West Side Story's Oscar journeys (then & now)

by Nathaniel R

3 of West Side Story's Oscar wins: SUPPORTING ACTOR (Chakiris), DIRECTOR (Robbins & Wise), SUPPORTING ACTRESS (Moreno)

The original West Side Story, which premiered on October 18th, 1961, and which we've discussed in great detail here, was a true four-quadrant blockbuster. It was not only the top-grossing film of its year but an all out Oscar smash. By the spring of 1962 West Side Story was so popular that it did a near complete sweep at the 34th annual Academy Awards ceremony, losing in only one of its categories: Best Adapted Screenplay (which went to the Holocaust courtroom drama Judgment at Nuremberg). But that wasn't all in terms of West Side Story mania. The very next month it competed for "Album of the Year" at the 4th Annual Grammys Awards (it had to settle for winning Best Soundtrack Album since "Judy at Carnegie Hall" took the top prize) and stayed at #1 on the Billboard album charts for almost an entire year (no joke).

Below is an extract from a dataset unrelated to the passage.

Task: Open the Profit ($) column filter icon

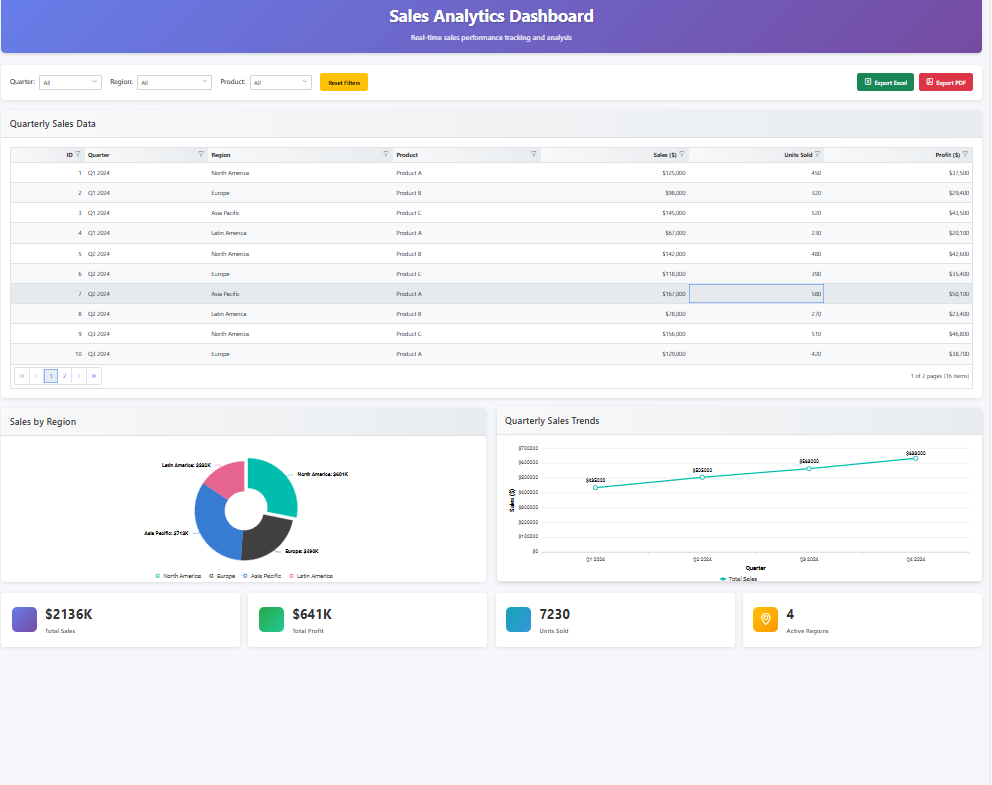Action: pos(964,155)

How well will the new West Side Story fare? That's a difficult question because a lot of things have changed since West Side Story's initial movie run 60 years ago, including the popularity of musicals within mainstream culture, the number of Oscar categories, the nature of both Oscar campaigns and moviegoing, and even one role within the famous musical...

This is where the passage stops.